Edmunds E., Landray MJ., Li-Saw-Hee FL., Hughes BA., Beevers DG., Lip GY.
Low-density lipoprotein (LDL) consists of a heterogeneous group of particles of differing size, density and electrophoretic mobility, smaller particles being more atherogenic. A high proportion of small LDL particles is an independent risk factor for cardiovascular disease. We hypothesized that patients with malignant phase hypertension (MHT), the most severe form of hypertension, would demonstrate a more atherogenic LDL subfraction profile than either non-malignant hypertension (NMHT) or normotensive controls.

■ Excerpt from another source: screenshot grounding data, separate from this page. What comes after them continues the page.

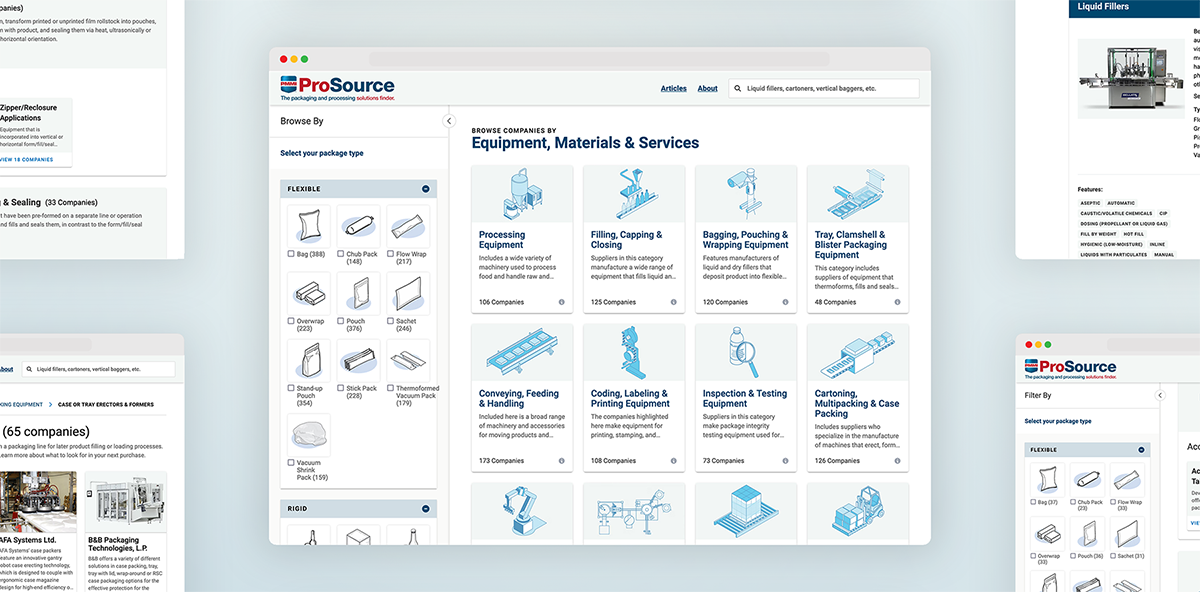Screen dimensions: 1200x592
Task: Click info icon on Processing Equipment card
Action: pos(561,302)
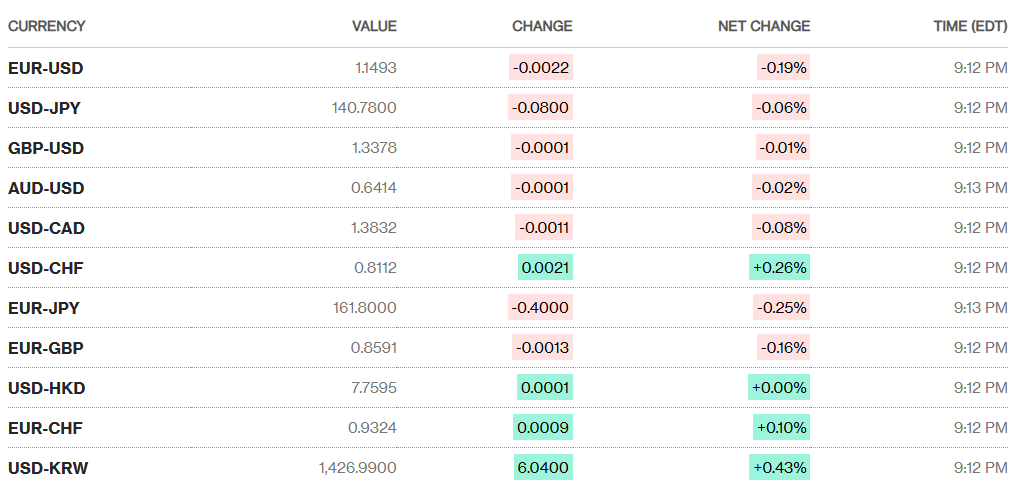Viewport: 1016px width, 485px height.
Task: Open the USD-JPY currency pair link
Action: [x=45, y=108]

We compared 16 patients with MHT to 41 patients with untreated NMHT and 45 normotensive controls. LDL subfraction profile was measured by disc polyacrylamide gel electrophoresis using a validated scoring system to calculate the mean size (locus) and heterogeneity (spread) of LDL subfraction mobilities. A higher LDL locus indicates a greater proportion of small LDL subfractions. LDL cholesterol levels were similar in all three groups (p=0.23). High-density lipoprotein cholesterol (HDL-C) levels were significantly lower (p<0.001) and serum triglyceride concentrations significantly higher (p=0.02) in the MHT group, compared to normotensive controls. LDL locus was greater in the NMHT group than in the normotensive controls and intermediate in the MHT group (p=0.008). There was no significant difference in LDL spread (p=0.26). Serum triglyceride concentrations were not significantly higher after adjusting for confounding variables. MHT is associated with an abnormal lipid profile, characterized by low HDL-cholesterol concentration. This dyslipidaemia may be partly responsible for the vascular complications and the poor prognosis of these patients.